I have a mobile hard drive rack on this tower and a second internal drive, and I'm getting a new hard drive with equal or greater capacity today. I need to know how I should back up my important documents to the second drive, and then an entire image of the disk to the new drive.

EDIT: For a complete system disk backup, is there anything I should look for in a new drive?


----------



## Tathar (Feb 3, 2010)

Since this appears to be a hard drive related issue instead of a Windows one, I've moved this thread to http://www.techsupportforum.com/f16...help-with-full-backup-458614.html#post2577127 to get better support for the new issue.


----------



## joeten (Dec 4, 2008)

Hi one of these may help you with your back up http://lifehacker.com/5303067/five-best-free-system-restore-tools


----------



## Tathar (Feb 3, 2010)

joeten said:


> Hi one of these may help you with your back up http://lifehacker.com/5303067/five-best-free-system-restore-tools


Actually, I've come up with a plan of action. Since the failing drive seems to be relatively stable right now and doesn't sound like death (both sound like I have some time to work with), I'm trying to perform a complete disk backup without a potentially-damaging restart. Since Vista comes with a tool that allows me to create and restore from complete disk backups, I plan on using an external hard drive enclosure to hot swap one of the 1 TB drives in, then format it and save the disk backup to that drive. Once that completes, I can afford to restart (and use other backup tools with the second 1 TB drive) without risking catastrophic data loss. 

Is that a sound strategy?


----------



## Tathar (Feb 3, 2010)

Now that the issue has turned back into a Vista issue, I'll be paying more attention to this thread instead of the one I linked in the third post. 

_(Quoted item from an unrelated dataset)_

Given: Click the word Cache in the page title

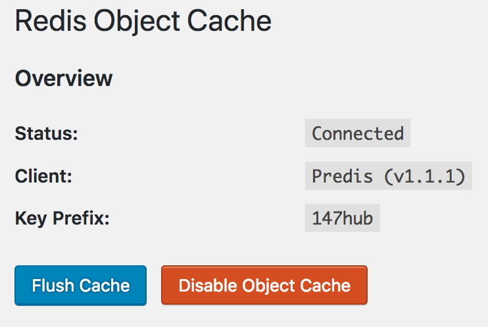Looking at the screenshot, I should pyautogui.click(x=230, y=21).
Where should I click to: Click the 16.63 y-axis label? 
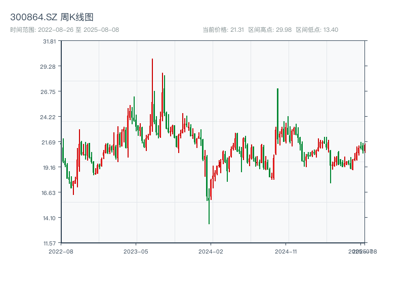(49, 193)
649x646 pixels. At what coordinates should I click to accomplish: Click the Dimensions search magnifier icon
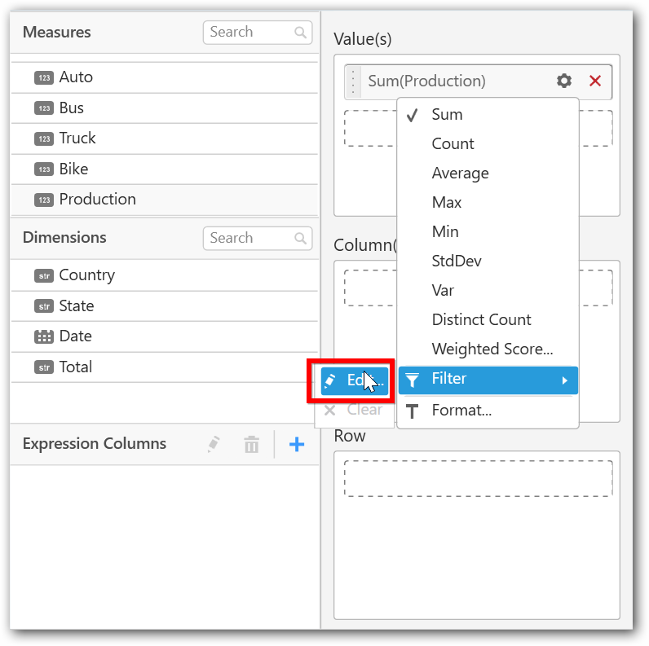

I used the Vista install disk to repair the BCD entry for the cloned disk (which just fixed my most recent winload.exe missing error) but I think the failing hard drive may have corrupted a few system files since the system is behaving strangely now. 

What's the best way to fix corrupted system files that aren't related to startup? I know Windows XP offers this option if you try to install Windows XP on top of an existing install.


----------



## joeten (Dec 4, 2008)

Hi have you tried sfc /scannow http://www.vistax64.com/tutorials/66978-system-files-sfc-command.html


----------



## Tathar (Feb 3, 2010)

joeten said:


> Hi have you tried sfc /scannow http://www.vistax64.com/tutorials/66978-system-files-sfc-command.html


Yes, and it fixed a few corrupted files. 

I was wondering if there was anything for program integrity. If not, I'll just test each program to see if anything crashes.


----------



## joeten (Dec 4, 2008)

Hi I 'am not aware of anythimg for individual programs,is the os behaving any better


----------



## Tathar (Feb 3, 2010)

joeten said:


> Hi I 'am not aware of anythimg for individual programs,is the os behaving any better


Yeah, it's perfectly stable again. I still can't get my ICS working for my ad-hoc wireless LAN though, which is why I think my wireless card driver is corrupted. It's a Linksys WUSB54GC v1, and I had to use the chipset manufacturer's driver for it since Linksys doesn't offer a driver for Vista 64-bit. I can't find the driver anymore though, and I can't rely on my locally stored copy since it's on the same drive as the driver itself.


----------



## joeten (Dec 4, 2008)

Hi try here http://www.linksysbycisco.com/US/en/support/WUSB54GC


----------



## Tathar (Feb 3, 2010)

OK, I see the Vista driver now. The documentation said there was only the XP driver there.

EDIT: Is the Vista driver also for 64-bit? Update Driver isn't taking it.


----------



## joeten (Dec 4, 2008)

Hi sorry but there is no way to know as no info is provided,I did however find this on the linksys forum which has some possible solutions http://forums.linksysbycisco.com/linksys/board/message?board.id=Wireless_Adapters&thread.id=2371


----------



## Tathar (Feb 3, 2010)

joeten said:


> Hi sorry but there is no way to know as no info is provided,I did however find this on the linksys forum which has some possible solutions http://forums.linksysbycisco.com/linksys/board/message?board.id=Wireless_Adapters&thread.id=2371


Yeah, I saw that too. The drivers linked there are broken links now, so I'm waiting on a response from Mrsmith for a new link.


----------



## Hospoguy76 (May 6, 2010)

My problem is the same except that I am not uprading my windows. I had only recently just downloaded google earth and my system had a crash and when it was restarting it came up with this error message.

My computer came pre-loaded with windows vista already up and running. I've done the system recovery even the one that reverts it back to factory setting but I am still getting this error message. I don't know what else to try.


----------